What is the best way to pass three dimensional arrays into functions in C?
4 Answers
typedef is your friend.
#include <stdio.h>
typedef int dimension1[20]; /* define dimension1 as array of 20
elements of type int */
typedef dimension1 dimension2[10]; /* define dimension2 as array of 10
elements of type dimension1 */
int foo(dimension2 arr[], size_t siz);
int main(void) {
dimension2 dimension3[7] = {0}; /* declare dimension3 as an array of 7
elements of type dimension2 */
dimension3[4][3][2] = 9999;
dimension3[4][0][12] = 1;
dimension3[3][8][18] = 42;
printf("%d\n", foo(dimension3, 7));
return 0;
}
int foo(dimension2 arr[], size_t siz) {
int d1, d2, d3;
int retval = 0;
for (d3=0; d3<siz; d3++) {
for (d2=0; d2<sizeof *arr / sizeof **arr; d2++) {
for (d1=0; d1<sizeof **arr / sizeof ***arr; d1++) {
retval += arr[d3][d2][d1];
}
}
/* edit: previous answer used definite types for the sizeof argument */
//for (d2=0; d2<sizeof (dimension2) / sizeof (dimension1); d2++) {
// for (d1=0; d1<sizeof (dimension1) / sizeof (int); d1++) {
// retval += arr[d3][d2][d1];
// }
//}
}
return retval;
}
Edit
I don't like the use of definite types as the argument to sizeof.
I added the way to get the sizes of the (sub-)arrays without directly specifying their types, but rather let the compiler infer the right type from the object definitions.
2nd Edit
As Per Eckman notes typedef-ing "bare" arrays can be dangerous. Note that in the code above, I'm not passing arrays themselves to the function foo. I am passing a pointer to a "lower level" array.
foo(), in the code above, accepts a pointer to an object of type dimension2. The dimension3 object is an array of elements of dimension2 type, not an object of dimension3 type (which isn't even defined).
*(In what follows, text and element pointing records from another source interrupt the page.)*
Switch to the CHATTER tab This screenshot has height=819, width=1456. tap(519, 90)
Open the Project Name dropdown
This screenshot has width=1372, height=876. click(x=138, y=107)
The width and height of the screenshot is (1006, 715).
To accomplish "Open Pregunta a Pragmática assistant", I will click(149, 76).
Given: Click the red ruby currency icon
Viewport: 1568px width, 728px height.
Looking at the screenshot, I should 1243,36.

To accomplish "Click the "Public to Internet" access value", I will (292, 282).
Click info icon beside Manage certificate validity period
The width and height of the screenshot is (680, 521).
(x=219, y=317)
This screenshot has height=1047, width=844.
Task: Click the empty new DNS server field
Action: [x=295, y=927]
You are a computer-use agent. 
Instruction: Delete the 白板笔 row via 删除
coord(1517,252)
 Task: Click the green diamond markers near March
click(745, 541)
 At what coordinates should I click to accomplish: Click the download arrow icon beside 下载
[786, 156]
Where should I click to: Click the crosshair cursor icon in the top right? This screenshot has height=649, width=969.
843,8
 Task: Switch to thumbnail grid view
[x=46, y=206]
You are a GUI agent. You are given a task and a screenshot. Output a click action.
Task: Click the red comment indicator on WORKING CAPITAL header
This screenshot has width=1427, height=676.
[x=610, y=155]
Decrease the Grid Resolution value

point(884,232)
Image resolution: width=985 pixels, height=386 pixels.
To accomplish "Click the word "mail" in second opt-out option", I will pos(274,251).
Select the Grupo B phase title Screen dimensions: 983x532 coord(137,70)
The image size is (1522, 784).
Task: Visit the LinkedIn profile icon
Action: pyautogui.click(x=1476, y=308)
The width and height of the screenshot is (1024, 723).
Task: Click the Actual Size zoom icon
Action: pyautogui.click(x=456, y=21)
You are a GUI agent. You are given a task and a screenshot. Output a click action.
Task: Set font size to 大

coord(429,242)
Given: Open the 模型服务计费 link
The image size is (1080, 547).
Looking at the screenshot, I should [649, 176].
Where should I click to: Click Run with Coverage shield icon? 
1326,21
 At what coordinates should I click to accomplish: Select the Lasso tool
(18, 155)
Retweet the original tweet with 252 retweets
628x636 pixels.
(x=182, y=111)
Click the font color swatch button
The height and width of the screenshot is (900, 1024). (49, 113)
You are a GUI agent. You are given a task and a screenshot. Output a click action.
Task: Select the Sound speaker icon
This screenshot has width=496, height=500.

But remember Per Eckman's note.
Comments
It is required you have all but the left-most dimension to be defined at compile time.
#define DIM 5
void do_something(float array[][DIM][DIM])
{
array[0][0][0] = 0;
...
}
Comments
Pass them as pointers.
Example
int a[N][M][P];
foo( &a[0][0][0]);
where foo is
void foo( int*)
You might need to pass the dimensions as well, so in such case you might need:
void foo( int*, int D1, int D2, int D3)
and call
foo( &a[0][0][0], N, M, P);
3 Comments
Cory Petosky
Is the [0][0][0] necessary there?
Johannes Schaub - litb
@Cory, yes it first gets at the first int, and takes it address. That gives the resulting expression type
int* instead of array pointer like int(*)[N][M][P]. This is a good hack in my opinion, it can improve program clarity by not having to deal with constants everywhere. But it's formally not guaranteed to work, so use it with care (not sure what could go wrong though).Johannes Schaub - litb
@Cory, alternative ways to write that are
&***a, a[0][0] and **a.typedef-ing "bare" arrays can be dangerous.
Try this
#include <stdio.h>
typedef char t1[10];
void foo(t1 a) {
t1 b;
printf("%d %d\n", sizeof a, sizeof b);
}
int main(void) {
t1 a;
foo(a);
return 0;
}
One would think that sizeof two variables of the same type would return the same size but not in this case. For this reason it's a good practice to wrap typedef-ed arrays in a struct.
typedef struct {
char x[10];
} t1;